▶ [Assigned task]
Wherever the line that contains "The height and width of the screenshot is (720, 1280)." falls, repeat it and the lines after it exactly until the records end, without any pictures.

▶ [Supplied data]

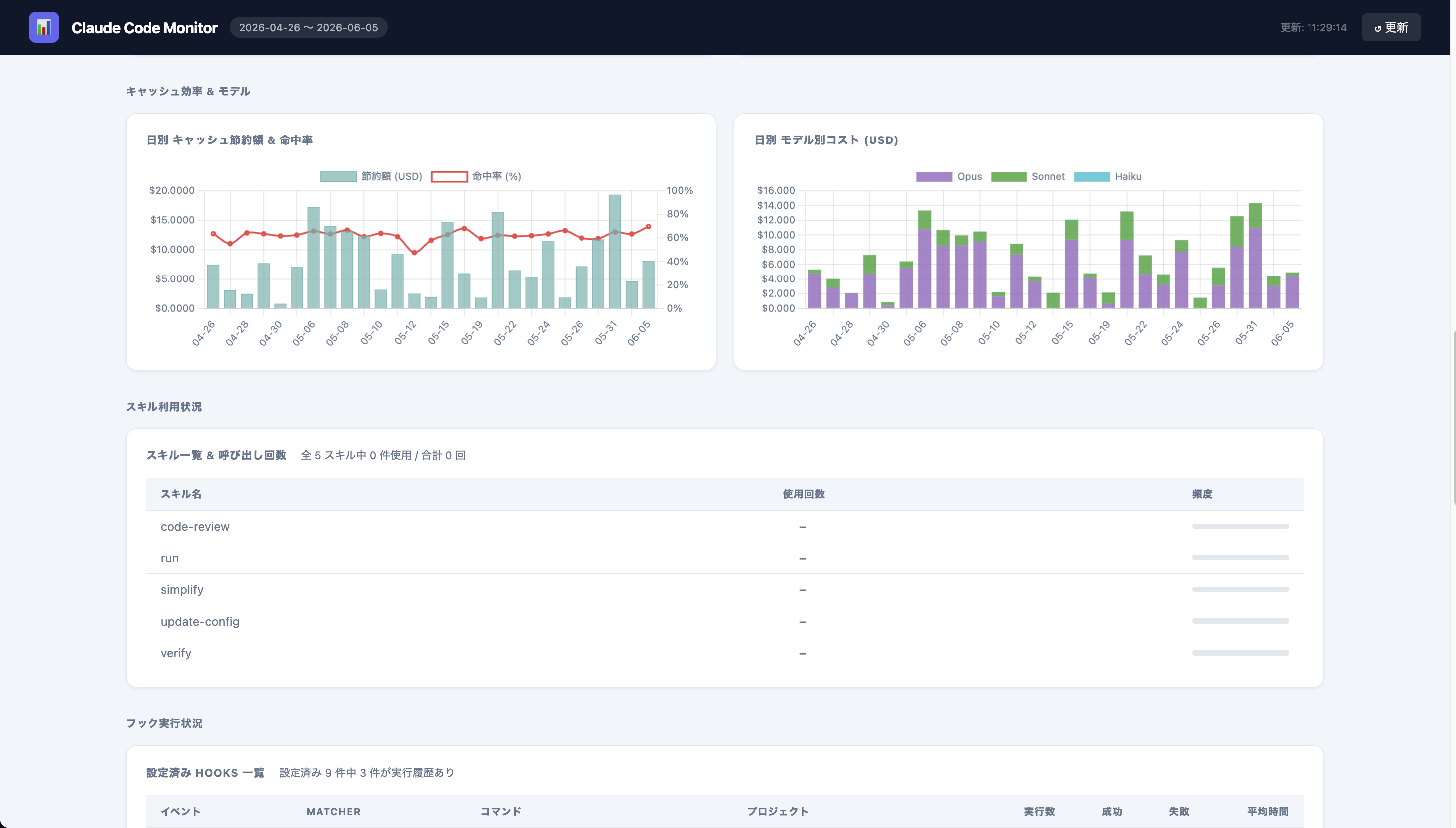The height and width of the screenshot is (828, 1456).
Task: Hide the Haiku series legend swatch
Action: (x=1091, y=176)
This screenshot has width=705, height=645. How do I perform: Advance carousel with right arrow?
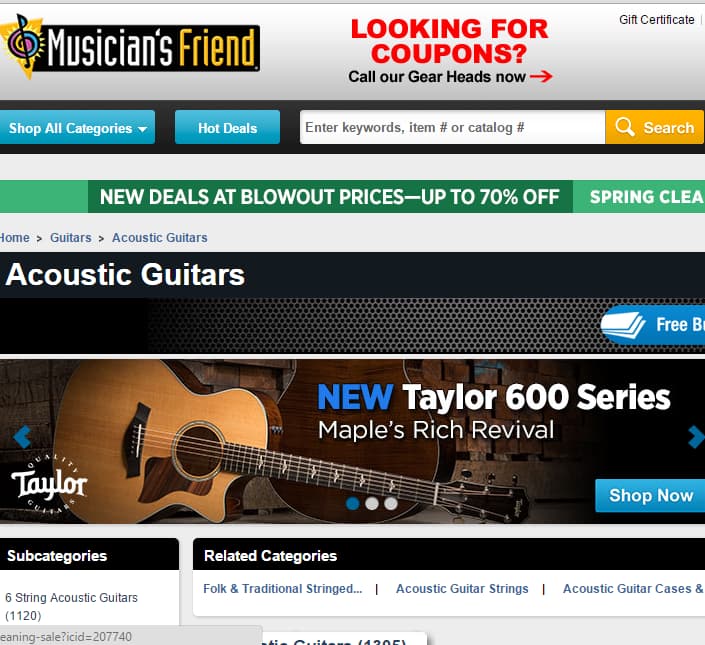[696, 436]
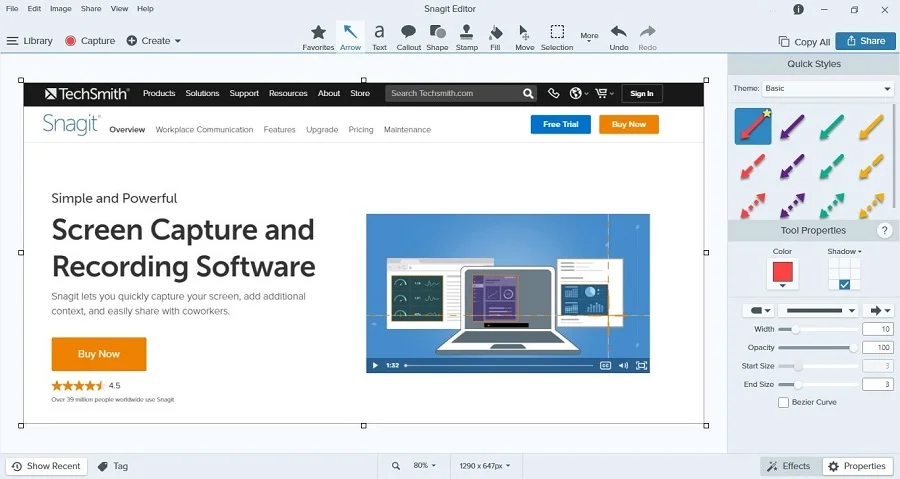
Task: Open the Image menu
Action: [61, 9]
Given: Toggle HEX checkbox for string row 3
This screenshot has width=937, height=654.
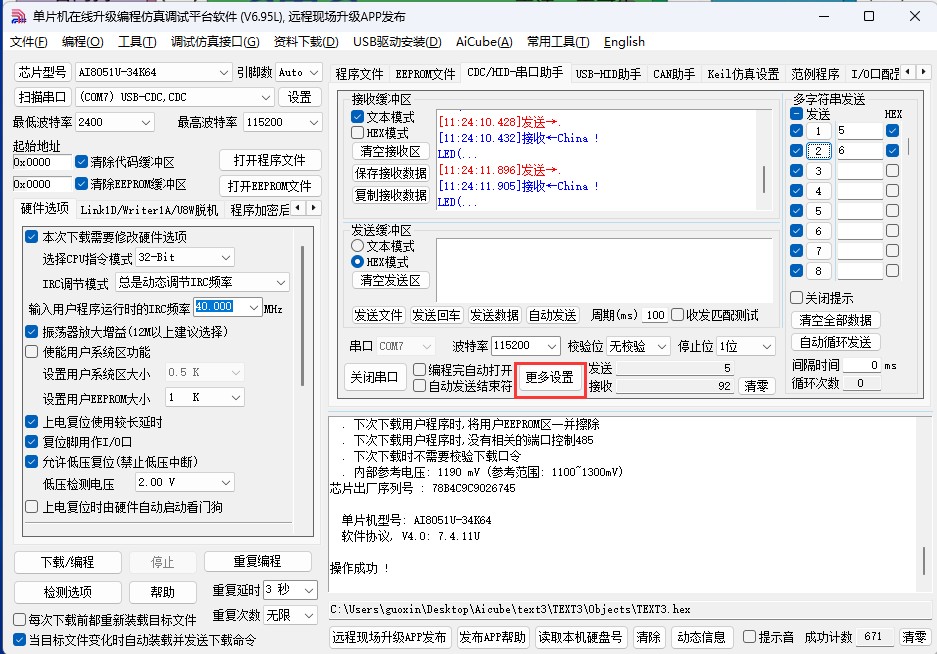Looking at the screenshot, I should click(892, 170).
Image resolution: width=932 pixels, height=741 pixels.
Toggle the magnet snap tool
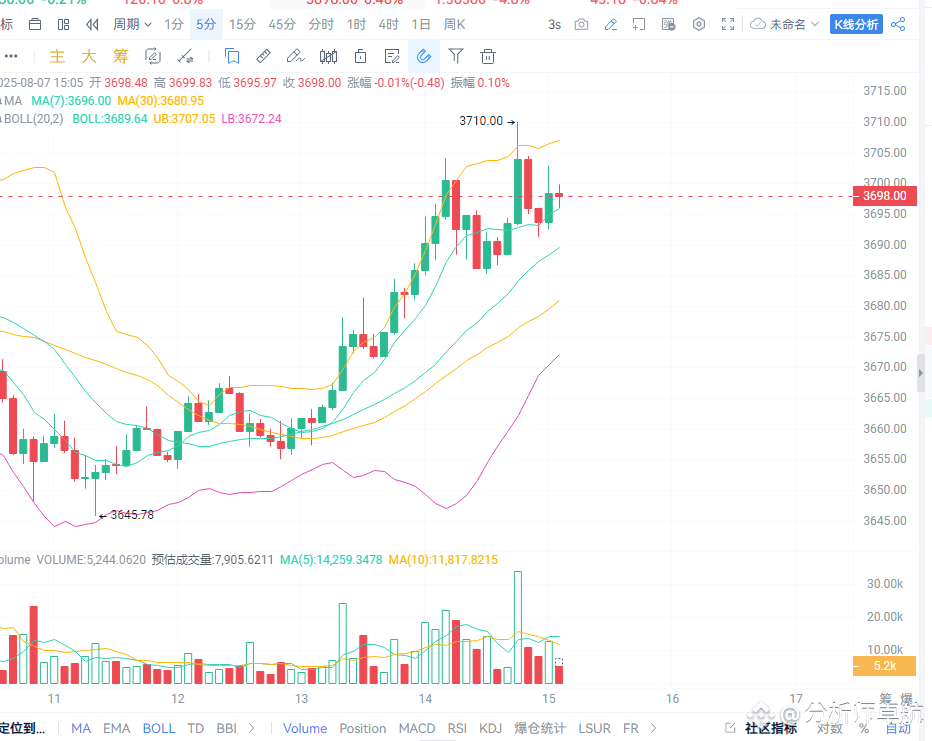(424, 56)
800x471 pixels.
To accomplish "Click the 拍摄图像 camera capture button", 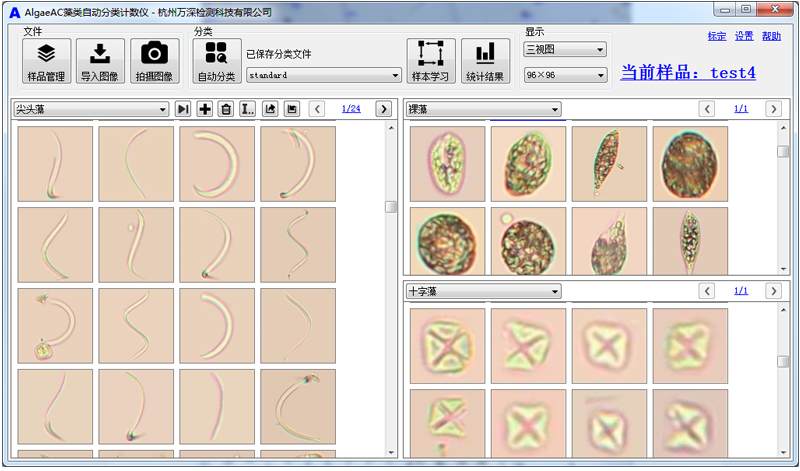I will coord(154,60).
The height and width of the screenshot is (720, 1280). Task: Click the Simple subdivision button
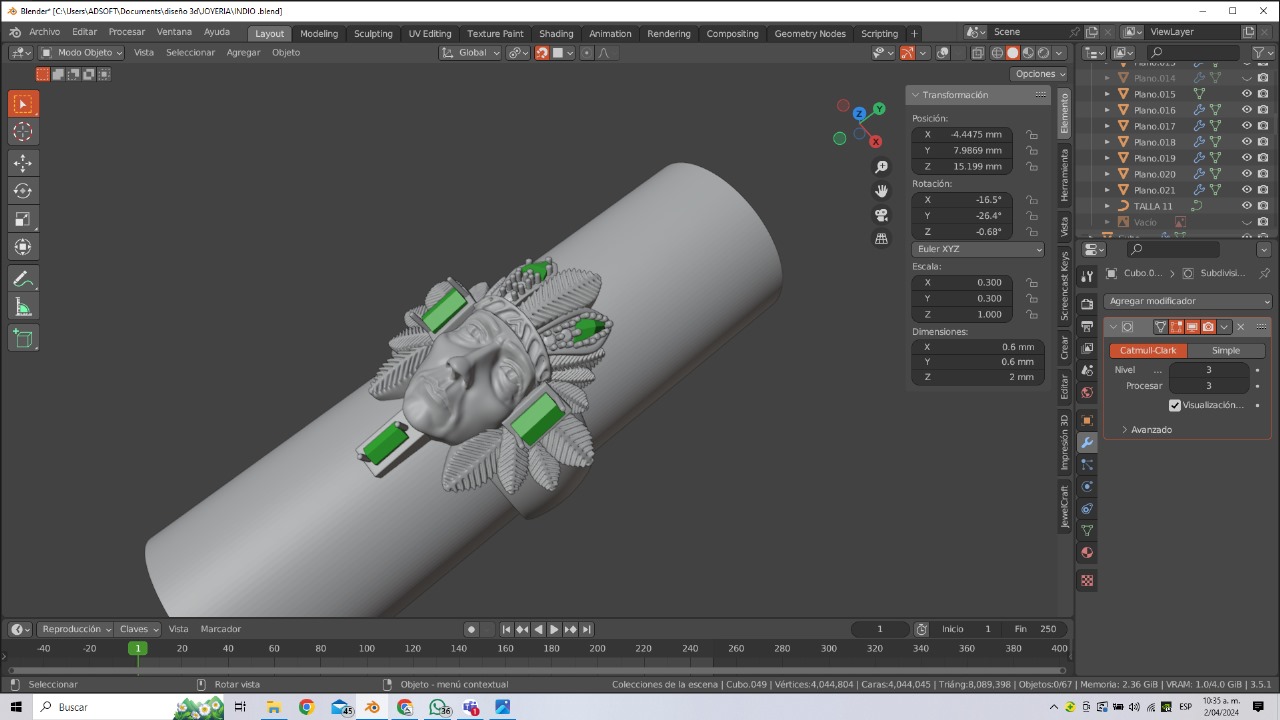[x=1225, y=351]
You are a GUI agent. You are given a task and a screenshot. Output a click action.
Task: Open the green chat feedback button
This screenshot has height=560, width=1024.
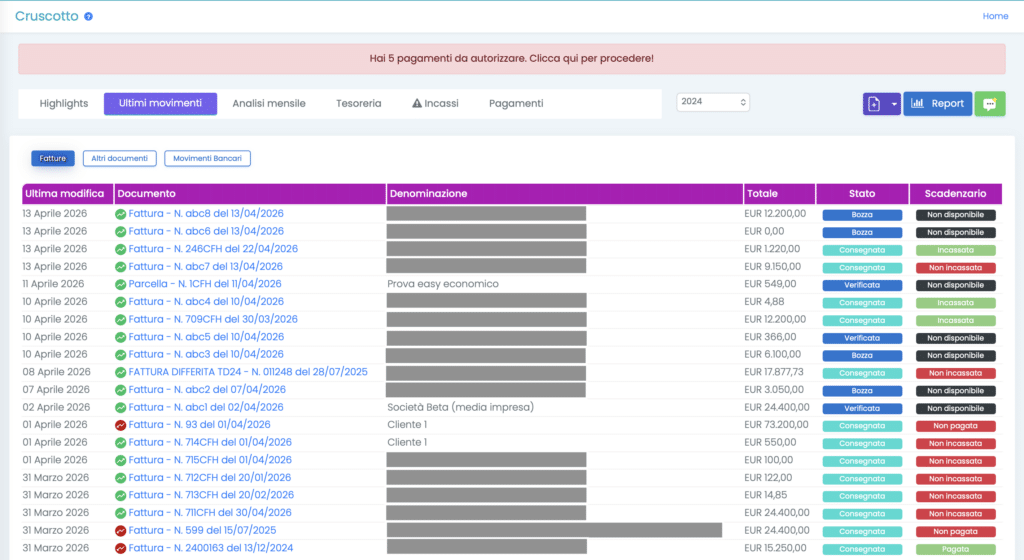click(x=990, y=104)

▶ [Written solution]
The height and width of the screenshot is (720, 1280). Task: Click the Simple subdivision button
[x=1225, y=351]
You are a GUI agent. You are given a task and a screenshot. Output a click action.
Task: Open the green chat feedback button
This screenshot has height=560, width=1024.
click(x=990, y=104)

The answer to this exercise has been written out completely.